The U.S. forces that participated in the SA Ky River Victory deserve credit for a job well done, there can be no doubt about that.  Working as a team, they stopped the trawler and the 90 tons of weapons and ammunition it would’ve delivered to the enemy.  Undoubtedly, in the hands of the NVA and VC those weapons would’ve been used against friendly forces with grave consequences.  I’m proud to have been a part of the trawler mission, and I’m proud to have served on the Wilhoite during the Vietnam War.  Altogether, we made three extended patrols to the war zone between 1965 to 1967.  I was discharged from the Navy in January 1968.  Later that year, the Wilhoite returned to Vietnam for the last time. She was decommissioned in July of 1969, in my home state of Washington, two full years after the trawler incident.  On 19 July 1972, she was sold for scrap to General Metals Inc. in Tacoma, three miles south of my hometown of Steilacoom, Washington.

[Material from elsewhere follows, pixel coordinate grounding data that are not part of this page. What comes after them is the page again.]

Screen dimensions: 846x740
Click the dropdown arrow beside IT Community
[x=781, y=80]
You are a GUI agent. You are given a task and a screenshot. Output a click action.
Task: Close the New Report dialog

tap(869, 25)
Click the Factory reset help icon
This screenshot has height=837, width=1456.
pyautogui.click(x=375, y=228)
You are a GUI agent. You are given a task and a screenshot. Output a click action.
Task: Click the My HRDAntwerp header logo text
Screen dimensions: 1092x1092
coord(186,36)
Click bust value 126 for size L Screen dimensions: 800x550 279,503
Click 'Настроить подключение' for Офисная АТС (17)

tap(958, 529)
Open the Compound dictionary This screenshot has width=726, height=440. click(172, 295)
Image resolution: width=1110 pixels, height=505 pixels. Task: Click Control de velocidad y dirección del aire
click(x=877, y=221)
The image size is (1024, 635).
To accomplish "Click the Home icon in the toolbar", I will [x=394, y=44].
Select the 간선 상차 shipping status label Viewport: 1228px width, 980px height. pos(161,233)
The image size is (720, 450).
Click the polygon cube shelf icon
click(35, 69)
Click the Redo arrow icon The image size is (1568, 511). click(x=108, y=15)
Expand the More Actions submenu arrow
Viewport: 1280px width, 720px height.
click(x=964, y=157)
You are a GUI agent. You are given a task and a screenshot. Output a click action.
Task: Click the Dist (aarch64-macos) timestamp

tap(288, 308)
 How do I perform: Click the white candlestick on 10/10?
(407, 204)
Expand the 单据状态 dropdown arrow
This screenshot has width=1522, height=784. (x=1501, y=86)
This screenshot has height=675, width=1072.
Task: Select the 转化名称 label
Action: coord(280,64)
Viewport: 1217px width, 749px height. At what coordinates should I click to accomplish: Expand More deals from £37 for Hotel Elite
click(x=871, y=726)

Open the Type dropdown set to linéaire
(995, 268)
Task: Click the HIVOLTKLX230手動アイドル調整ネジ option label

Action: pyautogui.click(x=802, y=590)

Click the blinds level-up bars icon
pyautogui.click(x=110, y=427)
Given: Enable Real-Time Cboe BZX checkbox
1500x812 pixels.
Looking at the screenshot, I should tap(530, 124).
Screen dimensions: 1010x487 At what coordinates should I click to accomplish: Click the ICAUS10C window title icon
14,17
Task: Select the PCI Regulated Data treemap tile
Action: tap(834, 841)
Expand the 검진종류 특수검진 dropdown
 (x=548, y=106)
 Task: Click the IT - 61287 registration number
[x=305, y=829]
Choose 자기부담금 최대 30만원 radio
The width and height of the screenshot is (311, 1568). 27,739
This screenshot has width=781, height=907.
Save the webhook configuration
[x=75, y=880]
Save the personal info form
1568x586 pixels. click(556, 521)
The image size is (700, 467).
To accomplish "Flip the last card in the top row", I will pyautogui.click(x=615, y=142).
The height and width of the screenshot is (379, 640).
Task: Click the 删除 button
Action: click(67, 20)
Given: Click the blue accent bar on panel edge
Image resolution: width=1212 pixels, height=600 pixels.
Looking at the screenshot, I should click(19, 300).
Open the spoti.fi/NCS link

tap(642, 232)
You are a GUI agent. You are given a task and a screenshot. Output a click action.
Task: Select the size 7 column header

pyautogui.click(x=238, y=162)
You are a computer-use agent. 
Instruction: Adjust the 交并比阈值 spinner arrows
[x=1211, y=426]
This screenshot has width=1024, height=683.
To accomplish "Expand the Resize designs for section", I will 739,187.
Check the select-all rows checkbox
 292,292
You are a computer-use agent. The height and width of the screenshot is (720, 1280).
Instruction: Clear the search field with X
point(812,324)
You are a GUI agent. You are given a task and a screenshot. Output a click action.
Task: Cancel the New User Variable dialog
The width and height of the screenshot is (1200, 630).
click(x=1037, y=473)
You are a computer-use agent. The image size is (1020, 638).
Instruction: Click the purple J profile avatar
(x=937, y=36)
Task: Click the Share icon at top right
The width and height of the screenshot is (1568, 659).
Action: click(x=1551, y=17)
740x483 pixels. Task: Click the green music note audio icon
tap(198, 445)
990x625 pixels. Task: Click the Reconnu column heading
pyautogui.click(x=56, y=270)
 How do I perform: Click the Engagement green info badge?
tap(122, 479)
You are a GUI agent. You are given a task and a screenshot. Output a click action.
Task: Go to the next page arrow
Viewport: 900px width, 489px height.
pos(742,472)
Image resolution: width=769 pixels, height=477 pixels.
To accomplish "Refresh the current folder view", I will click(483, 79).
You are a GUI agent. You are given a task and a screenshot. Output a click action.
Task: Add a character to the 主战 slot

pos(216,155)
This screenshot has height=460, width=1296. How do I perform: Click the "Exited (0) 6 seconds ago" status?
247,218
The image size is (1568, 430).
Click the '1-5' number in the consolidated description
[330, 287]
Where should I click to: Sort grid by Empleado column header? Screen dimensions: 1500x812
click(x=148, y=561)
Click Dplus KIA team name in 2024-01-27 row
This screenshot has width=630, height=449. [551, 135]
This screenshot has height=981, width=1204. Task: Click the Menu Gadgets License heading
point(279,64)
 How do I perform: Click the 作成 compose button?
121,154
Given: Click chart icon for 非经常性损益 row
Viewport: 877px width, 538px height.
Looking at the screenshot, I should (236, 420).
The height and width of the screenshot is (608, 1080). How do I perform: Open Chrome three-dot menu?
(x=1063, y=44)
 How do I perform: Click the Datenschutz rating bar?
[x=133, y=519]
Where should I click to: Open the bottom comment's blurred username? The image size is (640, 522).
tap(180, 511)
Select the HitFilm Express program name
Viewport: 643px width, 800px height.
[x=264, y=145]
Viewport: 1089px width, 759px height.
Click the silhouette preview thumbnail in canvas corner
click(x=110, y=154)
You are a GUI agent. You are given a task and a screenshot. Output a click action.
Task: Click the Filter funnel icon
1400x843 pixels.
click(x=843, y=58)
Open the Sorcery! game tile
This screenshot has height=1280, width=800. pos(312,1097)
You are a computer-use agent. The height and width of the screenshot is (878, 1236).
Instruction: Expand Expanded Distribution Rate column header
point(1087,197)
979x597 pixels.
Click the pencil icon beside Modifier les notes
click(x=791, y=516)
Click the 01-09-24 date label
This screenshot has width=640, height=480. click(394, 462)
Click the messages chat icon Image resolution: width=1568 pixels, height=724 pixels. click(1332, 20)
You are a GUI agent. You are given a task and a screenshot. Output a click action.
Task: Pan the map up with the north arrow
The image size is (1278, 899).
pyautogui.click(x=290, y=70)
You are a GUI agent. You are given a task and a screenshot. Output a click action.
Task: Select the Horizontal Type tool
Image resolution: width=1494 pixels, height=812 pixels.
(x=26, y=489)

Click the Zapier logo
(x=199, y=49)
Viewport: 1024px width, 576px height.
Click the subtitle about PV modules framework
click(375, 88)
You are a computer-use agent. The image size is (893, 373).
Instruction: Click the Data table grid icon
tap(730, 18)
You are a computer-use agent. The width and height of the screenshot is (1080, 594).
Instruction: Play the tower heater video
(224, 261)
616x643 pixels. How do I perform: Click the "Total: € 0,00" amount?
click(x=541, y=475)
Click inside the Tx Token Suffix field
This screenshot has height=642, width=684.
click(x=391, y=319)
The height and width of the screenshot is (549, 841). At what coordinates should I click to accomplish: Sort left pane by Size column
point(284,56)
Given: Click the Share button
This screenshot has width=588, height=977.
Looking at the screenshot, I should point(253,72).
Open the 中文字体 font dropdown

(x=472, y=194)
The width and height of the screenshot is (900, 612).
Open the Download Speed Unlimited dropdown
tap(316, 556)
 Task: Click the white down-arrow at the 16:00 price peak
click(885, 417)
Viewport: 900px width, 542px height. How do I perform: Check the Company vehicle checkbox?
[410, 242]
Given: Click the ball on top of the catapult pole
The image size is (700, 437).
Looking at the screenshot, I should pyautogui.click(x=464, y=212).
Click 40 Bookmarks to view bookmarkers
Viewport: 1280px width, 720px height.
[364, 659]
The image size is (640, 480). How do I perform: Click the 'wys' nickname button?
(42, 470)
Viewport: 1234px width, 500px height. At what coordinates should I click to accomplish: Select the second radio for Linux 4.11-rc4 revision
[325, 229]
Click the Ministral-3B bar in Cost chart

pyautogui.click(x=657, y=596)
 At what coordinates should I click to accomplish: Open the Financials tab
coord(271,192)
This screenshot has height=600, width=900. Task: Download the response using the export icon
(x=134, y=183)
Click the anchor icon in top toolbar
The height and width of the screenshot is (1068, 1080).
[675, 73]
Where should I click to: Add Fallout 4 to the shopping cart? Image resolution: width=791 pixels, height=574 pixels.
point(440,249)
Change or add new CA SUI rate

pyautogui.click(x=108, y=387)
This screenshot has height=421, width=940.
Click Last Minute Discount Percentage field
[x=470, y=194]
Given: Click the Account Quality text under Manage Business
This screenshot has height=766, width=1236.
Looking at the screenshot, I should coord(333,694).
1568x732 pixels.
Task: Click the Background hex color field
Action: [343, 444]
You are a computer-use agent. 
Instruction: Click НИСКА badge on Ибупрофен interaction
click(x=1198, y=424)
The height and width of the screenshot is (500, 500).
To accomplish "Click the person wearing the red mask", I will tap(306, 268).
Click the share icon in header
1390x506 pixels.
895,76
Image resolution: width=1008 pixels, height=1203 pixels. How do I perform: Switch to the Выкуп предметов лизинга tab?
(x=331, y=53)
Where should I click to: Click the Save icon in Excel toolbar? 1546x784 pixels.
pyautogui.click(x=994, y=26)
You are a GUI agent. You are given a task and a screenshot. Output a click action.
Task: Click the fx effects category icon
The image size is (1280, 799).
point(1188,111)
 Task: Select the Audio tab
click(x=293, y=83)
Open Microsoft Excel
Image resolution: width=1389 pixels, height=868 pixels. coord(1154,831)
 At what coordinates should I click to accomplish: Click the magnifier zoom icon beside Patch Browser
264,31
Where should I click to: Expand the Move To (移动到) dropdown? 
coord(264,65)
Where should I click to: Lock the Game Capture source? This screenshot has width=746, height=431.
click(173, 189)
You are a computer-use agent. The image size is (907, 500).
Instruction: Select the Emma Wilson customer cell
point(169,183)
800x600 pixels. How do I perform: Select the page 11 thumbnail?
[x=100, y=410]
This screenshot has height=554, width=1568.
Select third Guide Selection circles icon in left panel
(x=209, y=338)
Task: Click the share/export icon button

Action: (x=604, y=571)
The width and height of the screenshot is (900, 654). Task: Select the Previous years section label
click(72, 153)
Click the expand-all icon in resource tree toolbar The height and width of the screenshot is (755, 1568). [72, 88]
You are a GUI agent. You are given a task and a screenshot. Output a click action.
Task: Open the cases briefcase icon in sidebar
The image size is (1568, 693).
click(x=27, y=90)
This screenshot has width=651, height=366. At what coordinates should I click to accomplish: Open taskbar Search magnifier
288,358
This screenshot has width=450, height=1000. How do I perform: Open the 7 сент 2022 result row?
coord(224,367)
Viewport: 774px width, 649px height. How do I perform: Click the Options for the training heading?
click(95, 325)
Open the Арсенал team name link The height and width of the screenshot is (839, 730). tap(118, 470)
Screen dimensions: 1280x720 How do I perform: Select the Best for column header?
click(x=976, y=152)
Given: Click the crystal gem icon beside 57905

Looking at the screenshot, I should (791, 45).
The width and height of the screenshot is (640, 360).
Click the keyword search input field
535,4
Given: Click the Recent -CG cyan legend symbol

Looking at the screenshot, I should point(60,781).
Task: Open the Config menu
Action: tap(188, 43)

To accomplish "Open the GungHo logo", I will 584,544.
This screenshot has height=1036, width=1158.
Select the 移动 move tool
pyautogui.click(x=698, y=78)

This concludes my story.  As I stated at the beginning, to the best of my recollection, every detail of this story is true, as best as I can remember them after forty years.  Those were good years, exciting years, of my young life.  And I remember my Navy days with great fondness.   I did see the world, or at least a good portion of it.  And that’s exactly what they promised me going in.

The End

Postscript:  Long after I got out of the Navy and the Vietnam War came to its painful conclusion for the United States, the Internet was invented, and by the mid-90s, aided by its powerful search engines, I found an article entitled “Trawler!©” written by none other than Commander Stephan himself.  His article is coupled with an account written by PCF-79’s heroics in the trawler engagement, entitled “SA Ky River Victory,” linked from a Patrol Craft Fast Web site found at http://pcf45.com/trawler/trawler.html.

 

For her part in the SA Ky River Victory and for actions on another Operation Market Time patrol later that same year, the Wilhoite was awarded the Navy Unit Commendation with two battle stars.  I was out of the Navy by then, but I learned that I was entitled to this commendation in the course of writing this story, and with Oscar Granger’s help, I ordered my NUC ribbon and battle stars from the Web site U.S.A. Military Medals.  Now I’m hoping to be presented my ribbon and battle stars on the flight deck of the USS Midway at the next Scope Dope reunion in San Diego.  That would be nothing short of spectacular!